Many people don't know that during these tough economic times, filing for bankruptcy may not only release individuals from liability for most unsecured debts and prevent creditors from taking collection actions, but it can save your home from foreclosure as well. While Chapter 7 bankruptcy discharges your legal obligation to pay most unsecured debts, Chapter 13 bankruptcy allows repayment of past due debts over time, preventing creditors from repossessing secured property on which payments are being made.

Under the present laws, filing either a Chapter 7 or a Chapter 13 bankruptcy can stop a foreclosure, in order to allow the homeowner to cure the mortgage. An experienced Kansas City bankruptcy attorney can explain how, under the current law, bankruptcy can help save homes from foreclosure in a few ways.
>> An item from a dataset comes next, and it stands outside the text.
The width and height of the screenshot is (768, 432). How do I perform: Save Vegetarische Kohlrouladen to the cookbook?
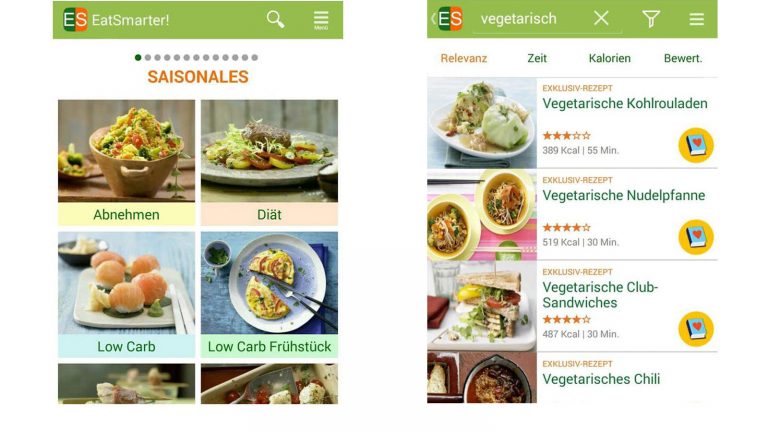coord(696,145)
Chapter 7 is a temporary stop to the foreclosure, but might give the individual or family a short time to cure the past due balance, sell or refinance the property. Chapter 13 will give the debtor up to five years to catch up on the missed payments, or a longer period to sell or refinance. Exactly how this would work must be looked at by a Kansas City bankruptcy lawyer on a case by case basis.

Most often, people in Kansas and Missouri who want to save their home will file Chapter 13 bankruptcy, as opposed to Chapter 7, to allow themselves time to cure the mortgage arrears. As soon as the individual files the chapter 13 petition, an automatic stay stops the foreclosure proceedings, as long as it is filed prior to the foreclosure sale, even if only hours before the sale time. The individual may then bring the past-due payments current over a reasonable period of time, while continuing to make the ongoing (regular) payments in addition to whatever Chapter 13 plan payment is required.
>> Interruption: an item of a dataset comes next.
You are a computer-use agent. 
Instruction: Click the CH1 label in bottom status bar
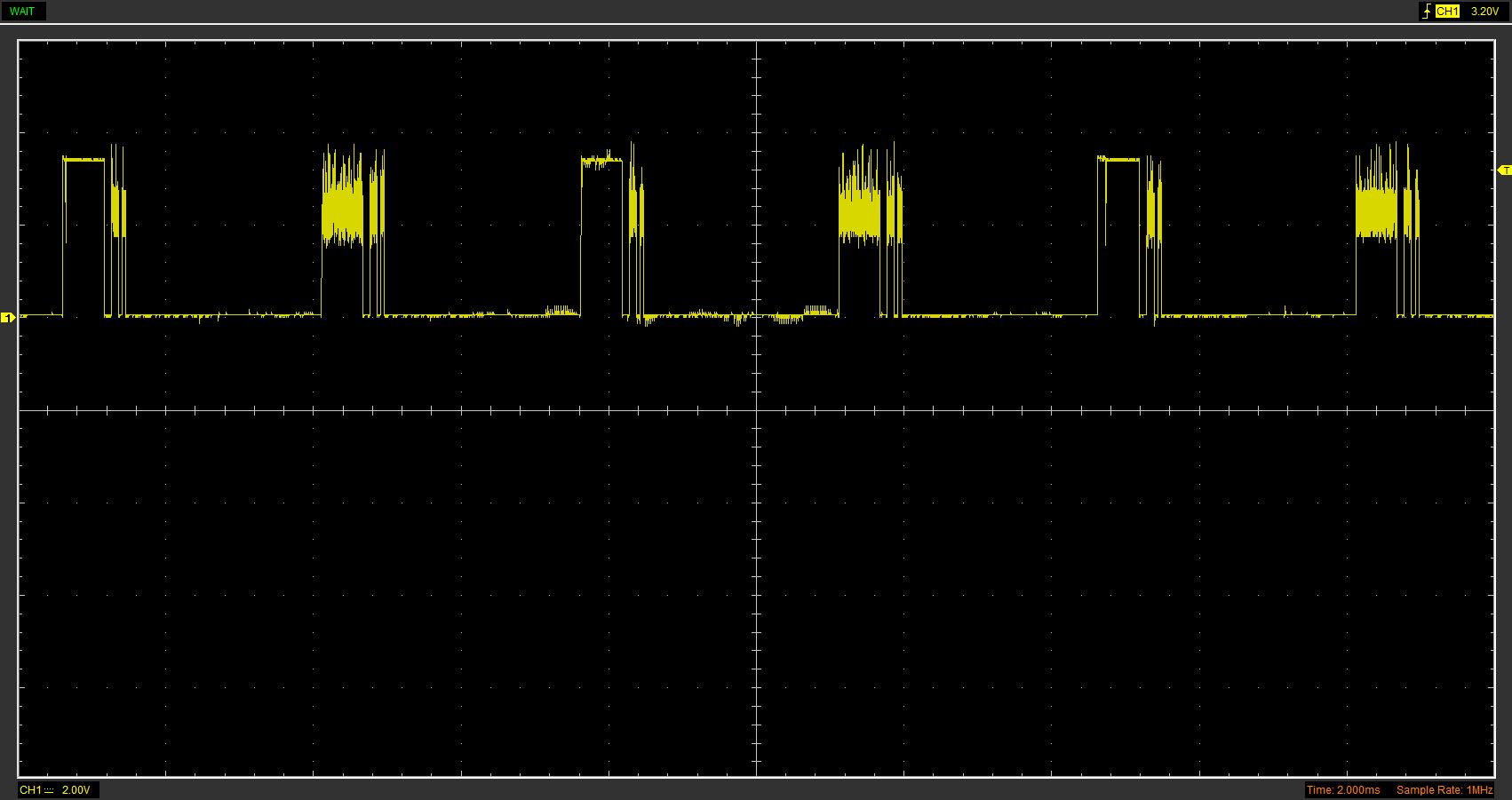(x=29, y=789)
Chapter 13 enables individuals with regular income to develop a plan to repay all or part of their debts. Under this chapter, debtors propose a repayment plan to make installments to creditors over three to five years. It allows individuals to reschedule secured debts (other than a mortgage for their primary residence) and extend them over the life of the Chapter 13 plan. Doing this may lower those payments, and free to debtor to make other payments, such as a mortgage payment.

There are several ways in which Chapter 13 offers individuals and families an opportunity to save their homes from foreclosure. By filing under Chapter 13, home owners can stop foreclosure proceedings and may cure delinquent mortgage payments over time, as long as they make all mortgage payments that come due during the chapter 13 plan on time.

In addition, Congress is currently looking at changing bankruptcy laws to allow mortgage modifications which would allow bankruptcy judges to oversee modification of residential home mortgages. If passed, the law might allow mortgage modification by changing interest rates, payments, times and lowering the balance due under the right conditions.